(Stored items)
-=-=-

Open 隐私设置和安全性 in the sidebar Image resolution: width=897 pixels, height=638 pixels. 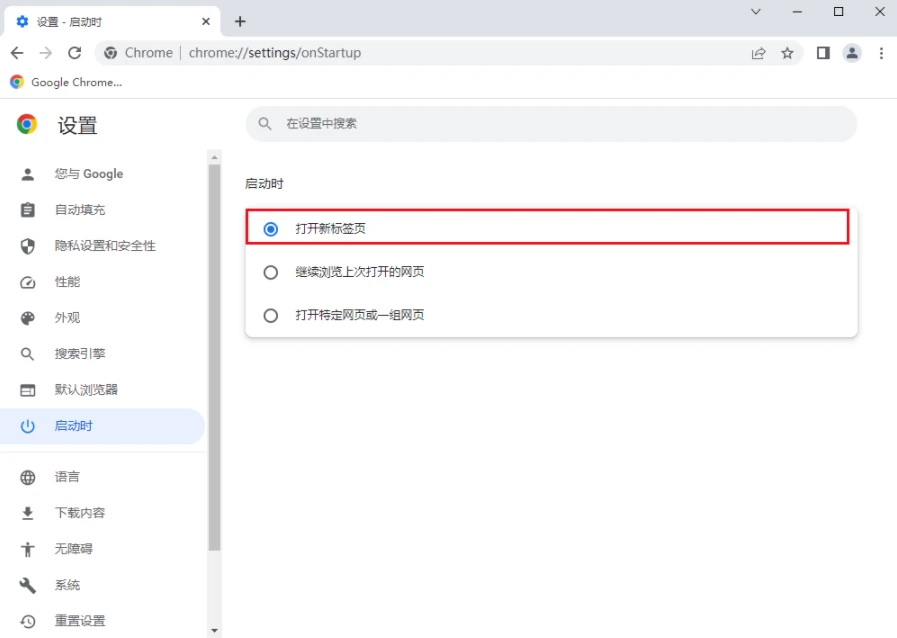tap(104, 246)
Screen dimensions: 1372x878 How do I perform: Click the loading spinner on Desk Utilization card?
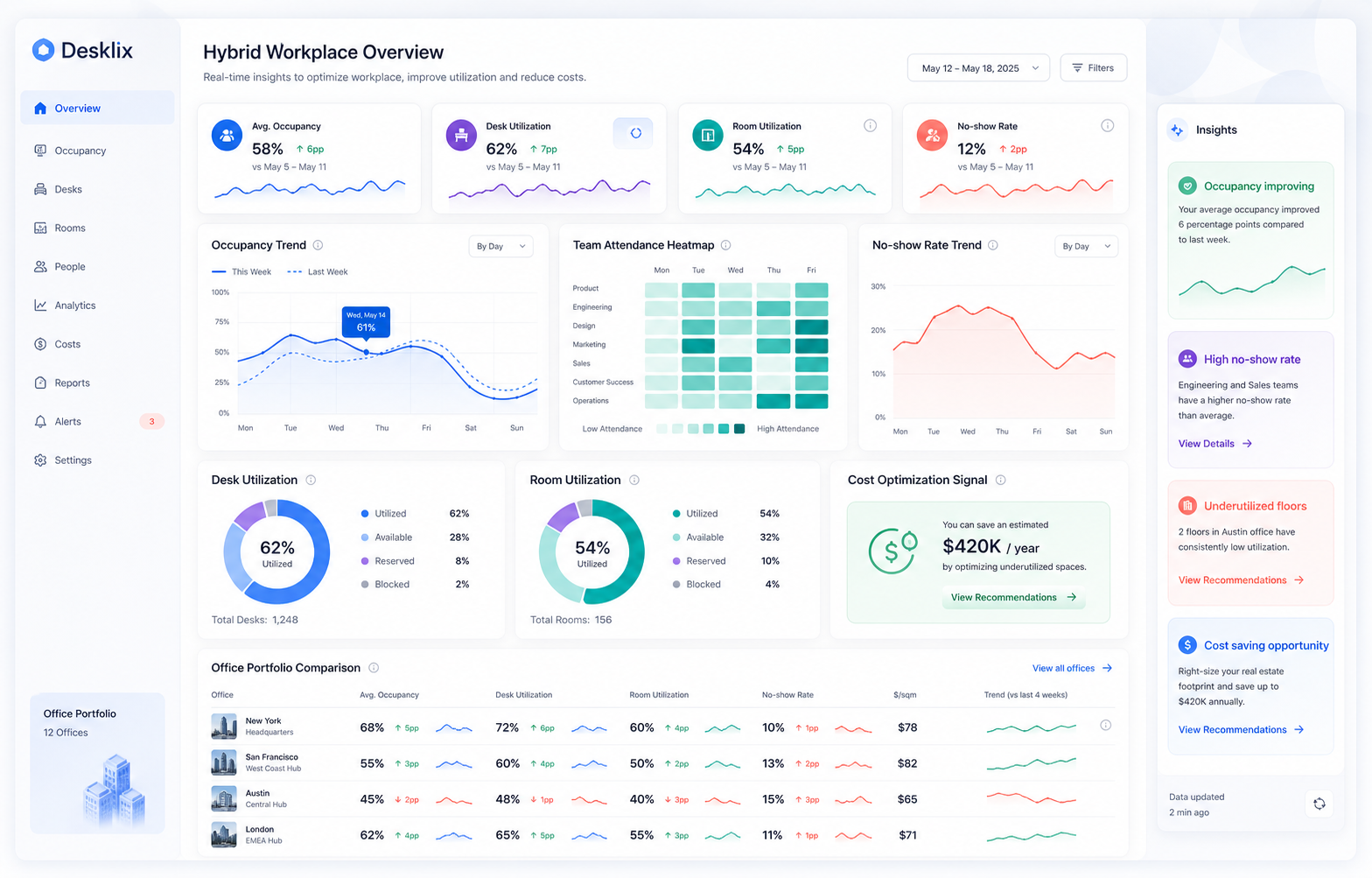pos(635,133)
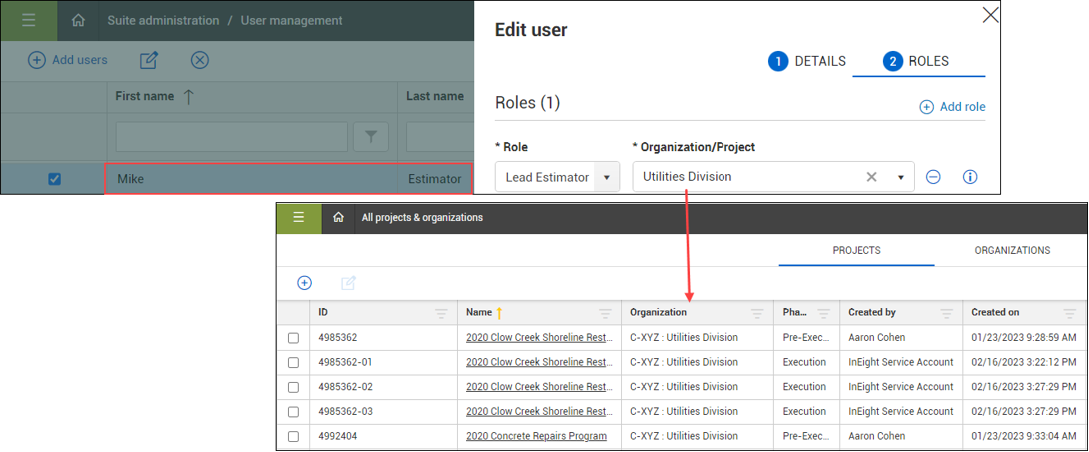Remove role using the minus circle icon
The image size is (1089, 452).
coord(933,177)
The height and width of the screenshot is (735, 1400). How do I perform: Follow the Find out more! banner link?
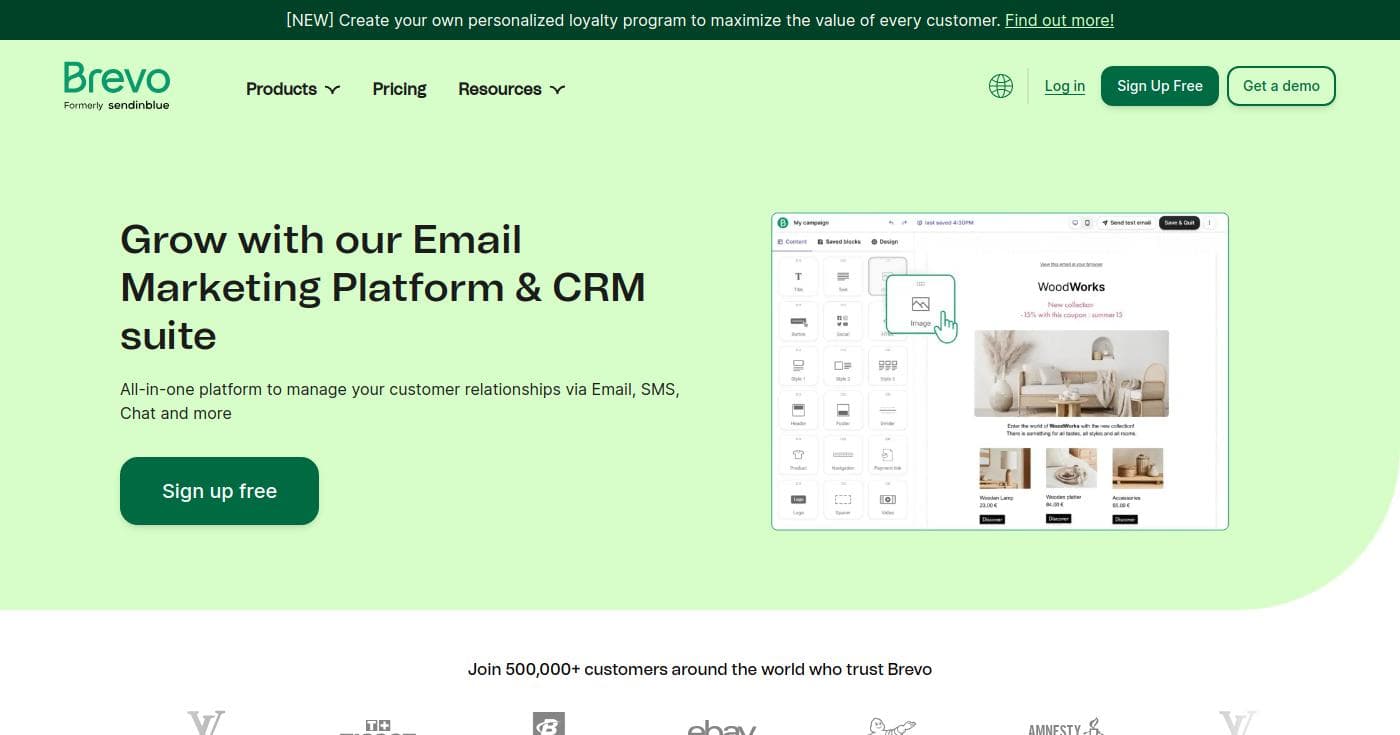pos(1059,20)
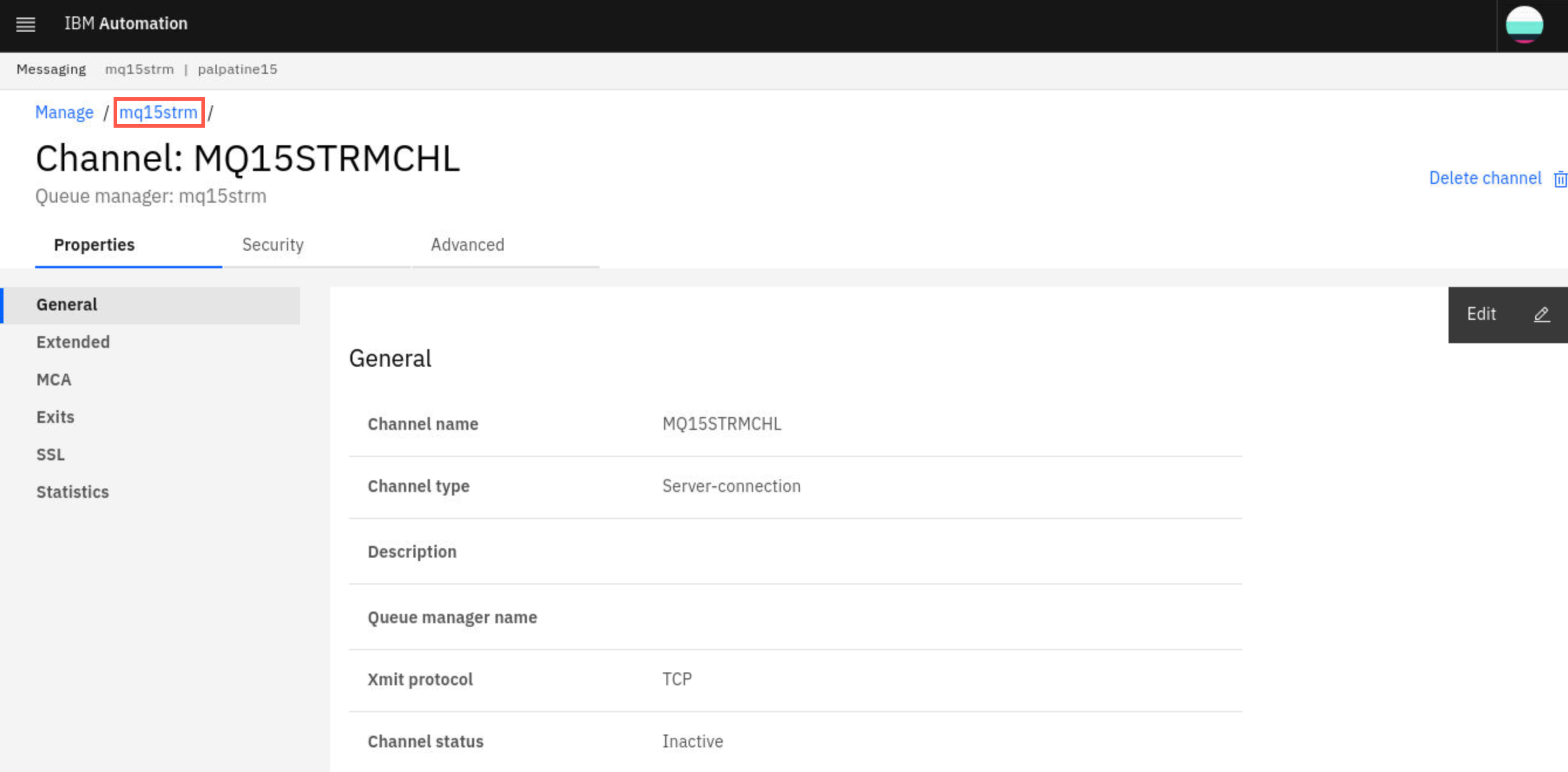Switch to the Security tab
This screenshot has height=772, width=1568.
tap(273, 244)
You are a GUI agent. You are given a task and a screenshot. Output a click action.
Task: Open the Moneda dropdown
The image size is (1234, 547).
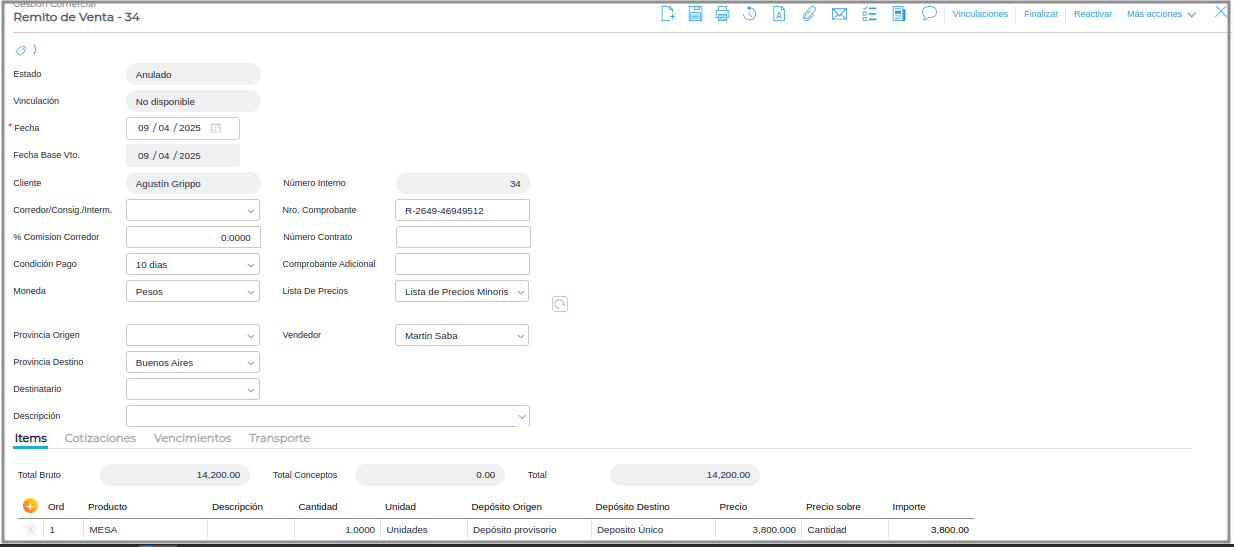pyautogui.click(x=250, y=292)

-=-=-

◆ What the exercise asks
Retype exactly the lines above, starting at the line containing "Task: Open the Moneda dropdown" and ending with the last line, both included; leave out the pictures.

◆ Solution
Task: Open the Moneda dropdown
The image size is (1234, 547).
pyautogui.click(x=250, y=292)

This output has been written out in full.